Cristi_Ciopron RAGE AT DAWN, directed by Tim Whelan, with a screenplay by Horace McCoy, features Randolph Scott and tells the story of a band of bank robbers, the Reno brothers; bringing them before the law needs a trick to be pulled upon them—a secret agent, played with relative detachment and some good—humor by the phlegmatic Scott, the legendary western lead, will become a gang member.Without being a bad movie, RAGE AT DAWN is representative for the unspectacular, even mediocre outings with which slightly uninspiring though essentially dependable western actors like Scott and Murphy are usually associated. Some notes here would signal to you the rugged, brutish and mean physiognomies of the Reno brothers—fact underlined by them always appearing grouped; some satire aiming at the small—town corruption; the essentially barren, austere, dry landscape. Now daddy Scott was a slightly low—profile actor, rural and average enough to let the movie go as it intends.
mike rice This is one of the non-Bud Boetticher Randy Scott programmers that Randolph Scott made. Even his bad westerns were a slight cut above most John Waynes after 1950 . I think I saw Lee Marvin playing a bad guy with no lines.Programmer or no, the cast makes its worth seeing: Forrest Tucker, J. Carroll Nash, Denver Pyle, Ken Tobey and Edgar Buchanan.In black and white Tobey could play the lead as he did in the Thing, because his red hair would appear dark. But in color films, his coloring won't allow him leads.Randy's a Pinkerton or Federal Agent trying to find out who is pulling all the train robberies. He and Tobey pull a robbery of their own to stir up the real train robbers. Forrest Tucker and his sister live on a working ranch near the town. Its a masquerade. The cowpunchers out there rob trains by night. Ray Teal is the sheriff, another familiar figure in western films. The gang are the Reno Brothers: Tucker, Nash and Myron Healey, another perennial bad guy, who would live to play a TV actor specializing in westerns on the TV show Fame. I believe Elvis, Richard Egan and William Campbell were the Reno Brothers in Love me Tender.Edgar Buchanan is the Judge. He and Teal and the prosecuting attorney are all getting pay-offs from Tucker and the train robbers.Meanwhile, Randy is romancing the sister, (Mala Powers) under the nose of her jealous and angry brother Tucker. As usual, those florid kerchiefs of Randy's anger a lot of he-men like Tucker, leaving them spoiling for a fight. But once the judge, sheriff and prosecutor realize Scott is "one of them," a thief, the Reno Brothers ask him to throw in with them in the robberies.Scott baits a trap to capture the Reno gang. But one of the Renos, Denver Pyle, wants him to get Laura Reno away from the gang before its too late. With no beard, Pyle is playing a 'normal' character for a change. The Renos are captured, but a gang of vigilantes comes to string them up right in the jail. Randy is unable to stop the hanging. Two former friends are arrested as vigilantes. Scott and Marla Reno ride off into the sunset together on a buckboard.

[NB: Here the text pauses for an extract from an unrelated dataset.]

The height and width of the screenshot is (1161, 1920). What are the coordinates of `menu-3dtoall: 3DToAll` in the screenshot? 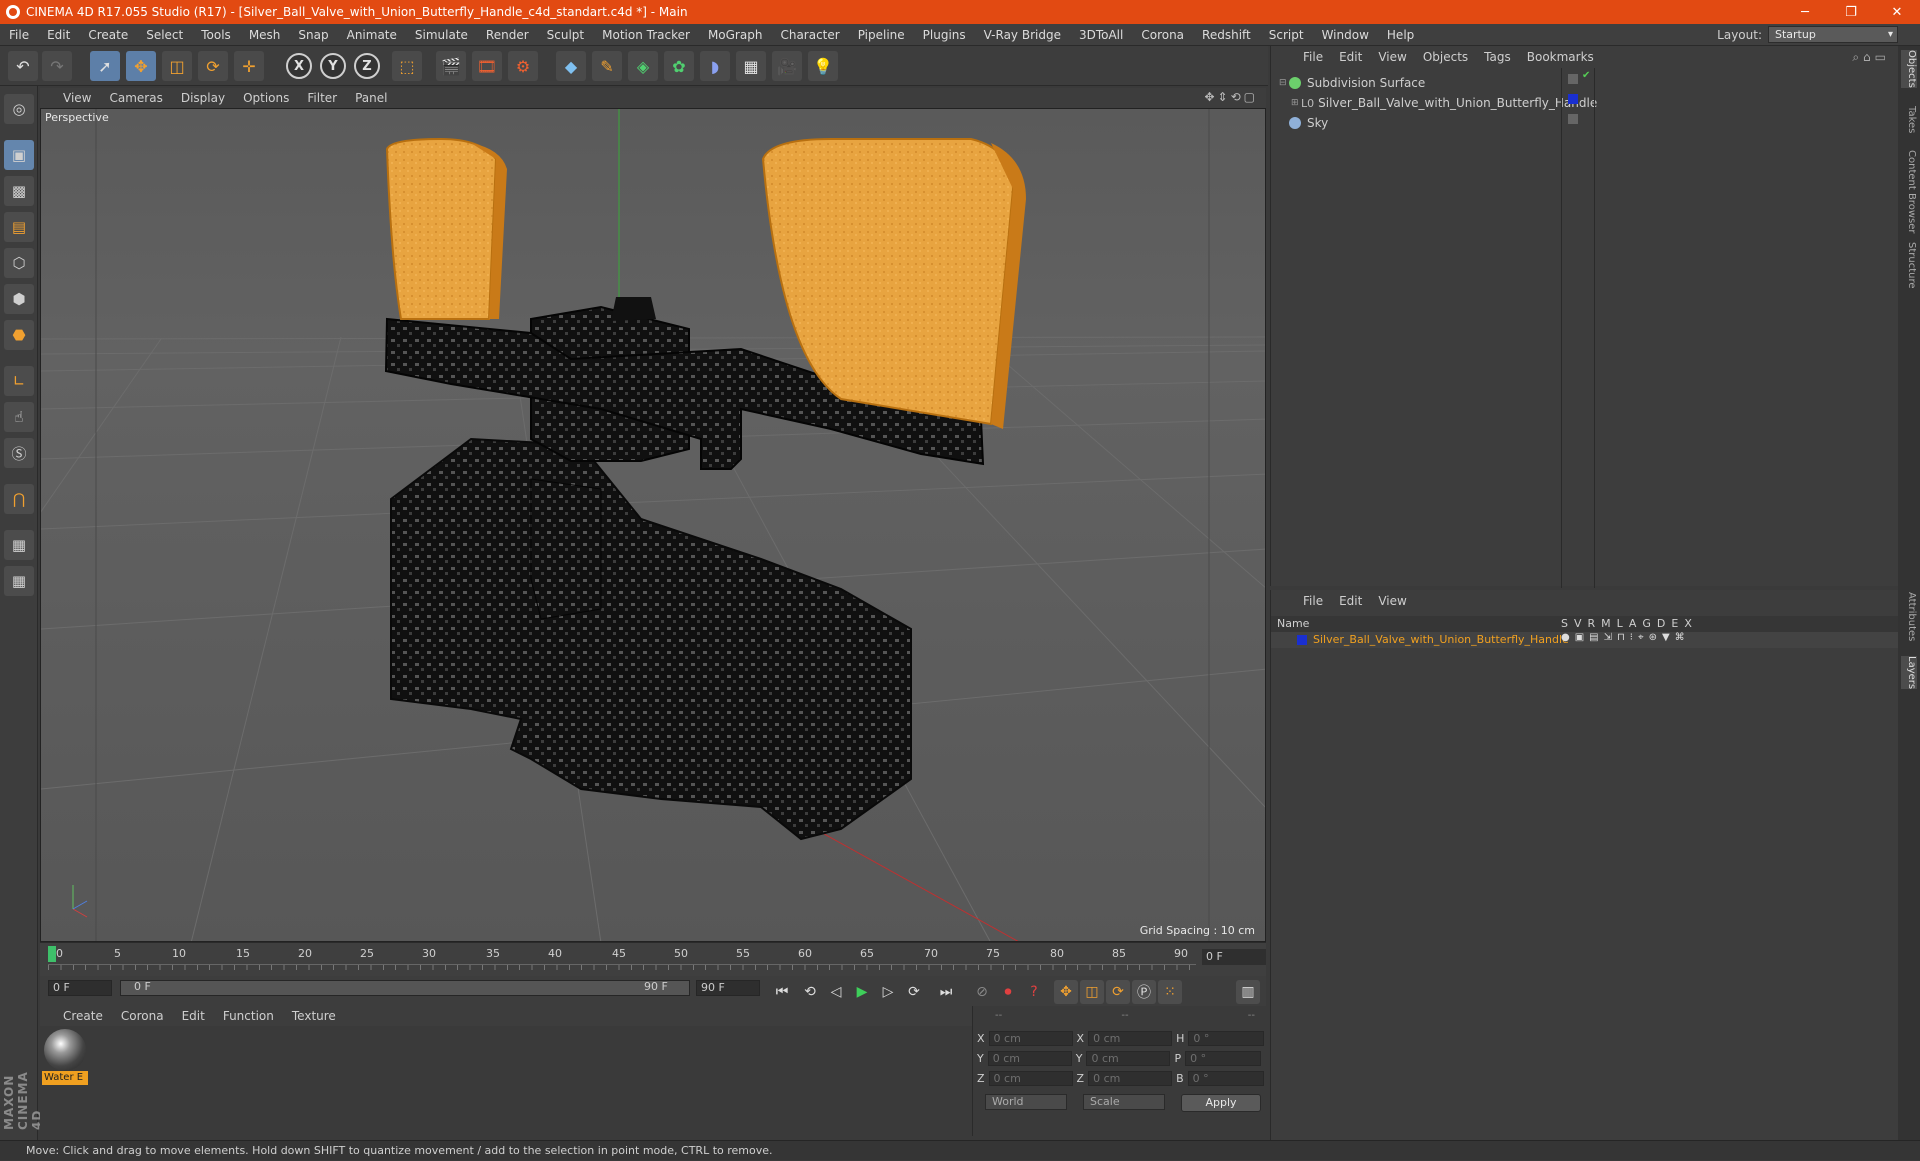 It's located at (1101, 35). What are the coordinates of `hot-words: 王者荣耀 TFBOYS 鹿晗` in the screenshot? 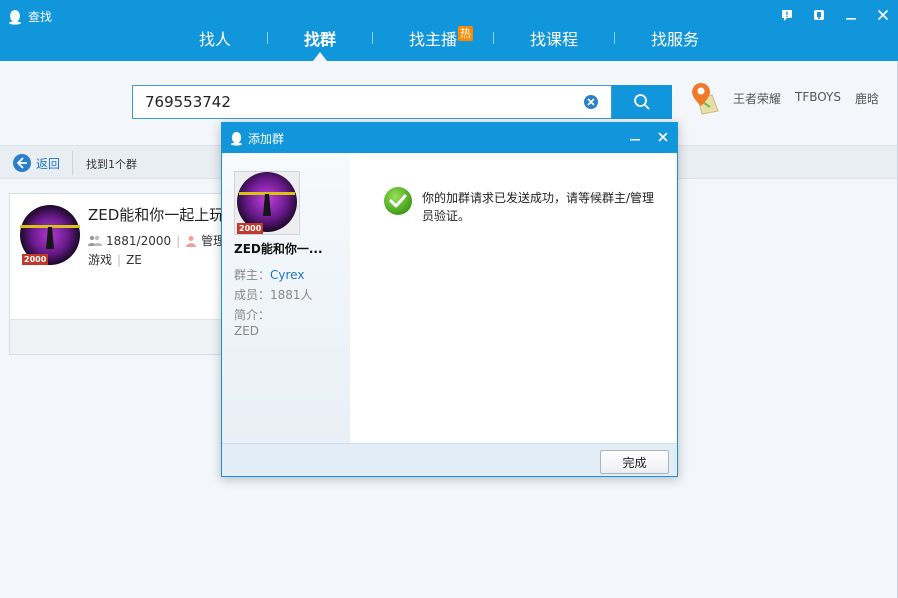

jamil-5 Any movie that has J. Carroll Naish as a cowboy can't be all bad (he's good) and pros like Kenneth Tobey and Edgar Buchanon have a certain "authenticity" that benefits a western. Forrest Tucker could be a good guy or a bad guy as the occasion demanded. Here, he's in his nasty, bad guy mode, pumping lead at people and even burning an informer alive. Tucker heads a gang of notorious robbers, including three of his brothers, that owns the corrupt lawmen of one Indiana county. In order to undo them, Randolph Scott, a resourceful spy, must be infiltrated into the gang. To complicate matters, Tucker and Naish's sister, who disapproves of their illegal ways, falls in love with Scott but is disillusioned when he appears to be an outlaw like them. Almost everything (there is a slight surprise at the end) works out as one would expect. Scott's presence carried many a mediocre western and, with interesting actors supporting him, it happens here but don't expect anything more than variations on a familiar theme.